“Not really,” Ravana admitted. “But there’s four of us
and only two of them.”
“Assuming we can get in,” added Surya. “When we tried
earlier it would not open.”
“The hatch has been jammed from the inside,” declared The
Flying Fox, who had already tried the door mechanism. The torch was at his
feet, so all anyone else could see was a brightly-lit pair of red legs. “But do
not fear! I shall prevail!”
Surya turned his own torch towards the hatch. The birdman
grasped the wheel firmly in both hands and strained hard against the jammed
lock. A thin whine was heard from his jet pack, then the feeble bulge of his
biceps became impossibly impressive as the birdsuit’s electrically-powered
muscles did their utmost to amplify the wearer’s own movements. There was a
creak of metal and the wheel turned a fraction.

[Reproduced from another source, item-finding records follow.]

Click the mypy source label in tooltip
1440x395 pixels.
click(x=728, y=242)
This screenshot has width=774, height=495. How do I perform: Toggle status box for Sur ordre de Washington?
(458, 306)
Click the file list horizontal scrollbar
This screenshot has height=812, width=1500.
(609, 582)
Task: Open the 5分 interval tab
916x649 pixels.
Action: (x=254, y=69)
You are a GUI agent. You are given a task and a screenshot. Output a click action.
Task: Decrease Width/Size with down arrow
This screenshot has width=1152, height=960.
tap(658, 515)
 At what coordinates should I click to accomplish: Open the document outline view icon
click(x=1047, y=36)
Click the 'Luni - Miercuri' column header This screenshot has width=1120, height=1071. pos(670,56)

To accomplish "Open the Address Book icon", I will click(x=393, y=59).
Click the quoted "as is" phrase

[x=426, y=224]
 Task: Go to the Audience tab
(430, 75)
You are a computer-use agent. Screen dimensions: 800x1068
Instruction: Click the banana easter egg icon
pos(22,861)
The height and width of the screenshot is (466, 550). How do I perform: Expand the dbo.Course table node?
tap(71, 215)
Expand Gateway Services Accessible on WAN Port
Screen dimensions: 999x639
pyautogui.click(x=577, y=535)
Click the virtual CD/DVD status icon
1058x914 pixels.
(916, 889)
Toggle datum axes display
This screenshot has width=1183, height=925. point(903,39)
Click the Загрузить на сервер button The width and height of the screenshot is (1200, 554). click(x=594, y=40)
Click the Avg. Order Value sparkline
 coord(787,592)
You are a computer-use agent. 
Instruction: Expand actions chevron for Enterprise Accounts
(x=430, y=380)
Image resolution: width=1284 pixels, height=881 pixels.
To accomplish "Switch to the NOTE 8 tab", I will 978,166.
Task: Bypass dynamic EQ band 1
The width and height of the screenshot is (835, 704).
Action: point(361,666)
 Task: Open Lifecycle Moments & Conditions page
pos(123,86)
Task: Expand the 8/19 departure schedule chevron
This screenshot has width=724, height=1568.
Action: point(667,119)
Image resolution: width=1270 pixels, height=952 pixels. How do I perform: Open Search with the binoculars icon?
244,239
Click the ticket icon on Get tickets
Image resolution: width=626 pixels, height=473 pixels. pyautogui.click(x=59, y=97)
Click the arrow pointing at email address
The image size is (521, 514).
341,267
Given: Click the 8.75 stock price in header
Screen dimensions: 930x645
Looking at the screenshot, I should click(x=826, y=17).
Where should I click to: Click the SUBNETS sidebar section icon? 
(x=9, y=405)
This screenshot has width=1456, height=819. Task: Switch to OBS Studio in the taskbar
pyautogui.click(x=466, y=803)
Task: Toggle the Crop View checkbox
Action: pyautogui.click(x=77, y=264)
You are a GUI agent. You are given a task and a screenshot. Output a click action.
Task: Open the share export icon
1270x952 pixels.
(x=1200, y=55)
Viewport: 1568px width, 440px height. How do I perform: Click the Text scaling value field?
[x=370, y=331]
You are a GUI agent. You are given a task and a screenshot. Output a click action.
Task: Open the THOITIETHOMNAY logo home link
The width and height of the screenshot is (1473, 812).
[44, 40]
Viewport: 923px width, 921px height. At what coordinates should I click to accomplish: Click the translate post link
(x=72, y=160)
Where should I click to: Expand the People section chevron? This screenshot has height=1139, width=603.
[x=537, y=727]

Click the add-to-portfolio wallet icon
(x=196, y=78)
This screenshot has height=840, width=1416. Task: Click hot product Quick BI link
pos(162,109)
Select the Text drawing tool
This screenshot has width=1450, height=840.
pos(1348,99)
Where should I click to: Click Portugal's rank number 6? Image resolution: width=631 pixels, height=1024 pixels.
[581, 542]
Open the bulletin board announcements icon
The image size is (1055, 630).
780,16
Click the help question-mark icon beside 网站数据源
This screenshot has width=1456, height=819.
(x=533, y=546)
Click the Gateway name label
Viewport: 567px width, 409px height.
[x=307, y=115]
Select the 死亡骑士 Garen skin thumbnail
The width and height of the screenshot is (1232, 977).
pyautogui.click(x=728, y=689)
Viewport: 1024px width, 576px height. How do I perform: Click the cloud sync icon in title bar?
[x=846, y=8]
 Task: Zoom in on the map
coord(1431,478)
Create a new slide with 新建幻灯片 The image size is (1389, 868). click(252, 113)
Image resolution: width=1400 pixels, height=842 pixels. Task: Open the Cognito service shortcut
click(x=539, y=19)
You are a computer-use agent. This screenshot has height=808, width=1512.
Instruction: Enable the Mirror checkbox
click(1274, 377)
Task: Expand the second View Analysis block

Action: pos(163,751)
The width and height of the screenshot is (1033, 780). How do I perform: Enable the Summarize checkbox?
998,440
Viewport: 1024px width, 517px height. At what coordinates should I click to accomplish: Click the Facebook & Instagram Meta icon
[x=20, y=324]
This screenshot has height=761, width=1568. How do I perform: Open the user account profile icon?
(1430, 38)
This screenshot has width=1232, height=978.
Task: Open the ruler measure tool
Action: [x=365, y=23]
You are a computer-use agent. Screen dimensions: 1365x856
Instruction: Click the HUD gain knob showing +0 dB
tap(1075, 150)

“Those fake muscles are very distracting,” murmured
Ostara.
Ravana heard a note of approval in Ostara’s voice and
smiled. The hatch gave another groan and then with a sudden bang the wheel
began to spin freely in the birdman’s hand. Surya handed Ravana his own torch
and went to help, then together they pulled open the hatch to reveal the short
passage beyond.
The Flying Fox stepped over the fallen steel bar that had
been jamming the lock, spun the handle on the second hatch and pushed it open.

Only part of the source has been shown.